James C. Molet at Retirement Savvy runs an excellent feature called Living Frugally that provides excellent advice on cutting daily expenses, but let’s focus on some of the big-ticket expenses that are eating up your income and future retirement savings.

Downsize Your Cars

Do you really need the newest, fanciest model of your favorite automobile? Do you still need more than one vehicle? These are important questions to discuss with your spouse or partner as you approach retirement. In addition to monthly payments, running and maintaining a car can be expensive when you factor in gas, insurance, and other regular maintenance. If you still need to keep additional cars, you could trade in your car for an older and less expensive model, ending up with either no car payment or a significantly smaller one.

Insurance Policies

Depending on your situation, you may look at ways to lower insurance costs. You might consider updating your car insurance policies and homeowner’s insurance to lower deductible options. Many people self-insure against smaller losses to reduce their premiums and save hundreds of dollars annually. On the other hand, different insurance products can help you against unexpected life events or situations – which could otherwise be costly occurrences. For one, a life insurance policy can help protect your loved ones against the tragedy of a breadwinner passing away, leaving a tax-efficient means for replacing any lost income.

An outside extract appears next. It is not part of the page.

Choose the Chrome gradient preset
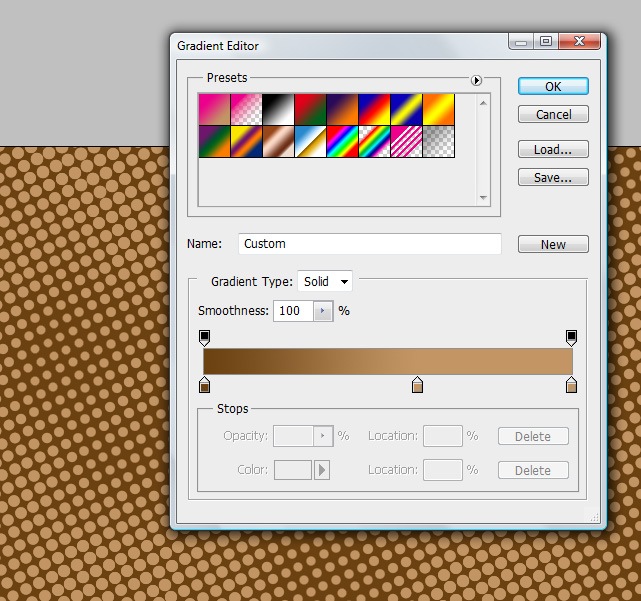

Also, let’s discuss some thoughts on health costs. You should also search out the most cost effective prescription drug plan to see if you can cut down on either premiums or your copays on prescriptions. On a similar note, while this won’t help to reduce your pre-retirement spending, you should make sure to sign up for Medicare on time. You can enroll up to three months before your 65th birthday. Enrollment is open for seven months. There is a 10% premium increase for each 12-month period of delayed enrollment.

Downsize Your Home

There is some debate whether it is a good idea to downsize your home. On one hand, you are living in a valuable asset that has increased in value since you purchased it. You could downsize and potentially end up in a home that costs less to run and insure. You might also benefit from lower property tax rates and not have to get a mortgage. On the other hand, if you don’t have a lot of equity built up in your home and live in an expensive area with high property tax brackets, you might not end up in a better situation.

If downsizing will work for you, think about moving to a less expensive location. Places like Florida, Arizona and Nevada are popular with retirees for a number of reasons, not least the lower costs of living in attractive and safe neighborhoods. These states also offer beautiful weather and plenty of opportunities to get out and enjoy the outdoors.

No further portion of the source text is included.